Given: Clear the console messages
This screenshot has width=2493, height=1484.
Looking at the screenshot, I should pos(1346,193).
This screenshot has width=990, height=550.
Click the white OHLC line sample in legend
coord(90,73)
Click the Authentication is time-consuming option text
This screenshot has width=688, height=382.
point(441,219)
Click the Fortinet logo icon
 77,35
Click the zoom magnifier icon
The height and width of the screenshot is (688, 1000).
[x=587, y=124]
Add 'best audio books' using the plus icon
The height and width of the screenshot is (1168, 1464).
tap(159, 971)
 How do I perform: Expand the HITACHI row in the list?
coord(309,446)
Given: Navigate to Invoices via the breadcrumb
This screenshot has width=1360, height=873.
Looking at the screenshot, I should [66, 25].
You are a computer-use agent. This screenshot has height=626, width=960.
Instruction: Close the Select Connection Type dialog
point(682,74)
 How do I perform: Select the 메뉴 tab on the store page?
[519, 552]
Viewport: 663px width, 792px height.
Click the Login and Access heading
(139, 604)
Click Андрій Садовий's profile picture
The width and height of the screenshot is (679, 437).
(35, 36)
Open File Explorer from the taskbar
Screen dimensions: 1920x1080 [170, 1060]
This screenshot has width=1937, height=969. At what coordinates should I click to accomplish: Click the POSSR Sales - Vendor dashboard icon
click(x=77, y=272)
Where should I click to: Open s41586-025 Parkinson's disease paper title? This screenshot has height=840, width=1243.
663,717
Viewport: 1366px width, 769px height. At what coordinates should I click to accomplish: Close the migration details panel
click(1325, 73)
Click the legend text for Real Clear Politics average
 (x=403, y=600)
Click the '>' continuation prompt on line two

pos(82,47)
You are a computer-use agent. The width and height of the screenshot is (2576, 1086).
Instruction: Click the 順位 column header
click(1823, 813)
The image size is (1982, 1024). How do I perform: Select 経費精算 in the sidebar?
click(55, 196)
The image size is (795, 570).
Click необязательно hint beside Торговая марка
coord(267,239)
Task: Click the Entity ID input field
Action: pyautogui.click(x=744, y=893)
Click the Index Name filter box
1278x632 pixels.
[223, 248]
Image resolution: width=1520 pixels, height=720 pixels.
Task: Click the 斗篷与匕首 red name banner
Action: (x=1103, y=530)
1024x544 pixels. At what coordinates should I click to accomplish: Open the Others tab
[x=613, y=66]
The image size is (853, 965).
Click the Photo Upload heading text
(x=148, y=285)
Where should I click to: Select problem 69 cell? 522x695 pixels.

-----

- EXERCISE DESCRIPTION -
Copy the records above verbatim, everything from the line containing "Click the legend" down to the end of the records.

- SOLUTION TO THIS EXERCISE -
Click the legend text for Real Clear Politics average
 (x=403, y=600)
Click the '>' continuation prompt on line two

pos(82,47)
You are a computer-use agent. The width and height of the screenshot is (2576, 1086).
Instruction: Click the 順位 column header
click(1823, 813)
The image size is (1982, 1024). How do I perform: Select 経費精算 in the sidebar?
click(55, 196)
The image size is (795, 570).
Click необязательно hint beside Торговая марка
coord(267,239)
Task: Click the Entity ID input field
Action: pyautogui.click(x=744, y=893)
Click the Index Name filter box
1278x632 pixels.
[223, 248]
Image resolution: width=1520 pixels, height=720 pixels.
Task: Click the 斗篷与匕首 red name banner
Action: (x=1103, y=530)
1024x544 pixels. At what coordinates should I click to accomplish: Open the Others tab
[x=613, y=66]
The image size is (853, 965).
Click the Photo Upload heading text
(x=148, y=285)
Where should I click to: Select problem 69 cell? 522x695 pixels.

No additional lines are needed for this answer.